USB Port (Universal Serial Bus)
USB connections An external peripheral interface standard for communication between a computer and external peripherals over an inexpensive cable using bi-serial transmission. USB is standard on current (1999) Macintosh computers and is promoted by Intel as an option for the IBM PC where it is supported by later versions of Windows 95.

USB works at 12 Mbps with specific consideration for low cost peripherals. It supports up to 127 devices and both isochronous and asynchronous data transfers. Cables can be up to five metres long and it includes built-in power distribution for low power devices. It supports daisy chaining through a tiered star multidrop topology.

Before March 1996 Intel started to integrate the necessary logic into PC chip sets and encourage other manufacturers to do likewise, so widespread availability and support can be expected starting the second half of 1997.

Because its relatively low speed USB is intended to replace existing serial ports, parallel ports, keyboard, and monitor connectors and be used with keyboards, mice, monitors, printers, and possibly some low-speed scanners and removable hard drives. For faster devices existing IDE, SCSI, or emerging FC-AL or FireWire interfaces can be used.

Firewire
USB connections (Or IEEE 1394, formerly FireWire) A 1995 Macintosh/IBM PC serial bus interface standard offering high-speed communications and isochronous real-time data services.

1394 can transfer data between a computer and its peripherals at 100, 200, or 400 Mbps, with a planed increase to 2 Gbps. Cable length is limited to 4.5 m but up to 16 cables can be daisy-chained yielding a total length of 72 m.

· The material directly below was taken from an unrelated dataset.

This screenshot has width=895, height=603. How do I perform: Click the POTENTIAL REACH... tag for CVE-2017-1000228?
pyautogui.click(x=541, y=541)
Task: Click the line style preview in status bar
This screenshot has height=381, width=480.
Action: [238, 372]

It can daisy-chain together up to 63 peripherals in a tree-like structure (as opposed to SCSI's linear structure). It allows peer-to-peer device communication, such as communication between a scanner and a printer, to take place without using system memory or the CPU. It is designed to support plug-and-play and hot swapping. Its 6-wire cable is not only more convenient than the SCSI cables but can supply up to 60 watts of power, allowing low-consumption devices to operate without a separate power cord.

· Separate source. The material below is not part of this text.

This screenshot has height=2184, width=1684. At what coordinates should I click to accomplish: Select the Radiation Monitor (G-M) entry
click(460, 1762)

Some expensive camcorders have included this bus since Autumn 1995. It is expected to be used to carry SCSI, with possible application to home automation using repeaters.

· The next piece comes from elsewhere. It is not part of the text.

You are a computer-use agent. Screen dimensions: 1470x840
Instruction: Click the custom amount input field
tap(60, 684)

SCSI and others : FC-AL (Fibre Channel-Arbitrated Loop)
A fast serial bus interface standard intended to replace SCSI on high-end servers.

FC-AL has a number of advantages over SCSI. It offers higher speed: the base speed is 100 megabytes per second, with 200, 400, and 800 planned. Many devices are dual ported, i.e., can be accessed through two independent ports, which doubles speed and increases fault tolerance. Cables can be as long as 30 m (coaxial) or 10 km (optical). FC-AL enables self-configuring and hot swapping and the maximum number of devices on a single port is 126. Finally, it provides software compatibility with SCSI.

Despite all these features FC-AL is unlikely to appear on desktops anytime soon, partly because its price, partly because typical desktop computers would not take advantage of many of the advanced features. On these systems FireWire has more potential.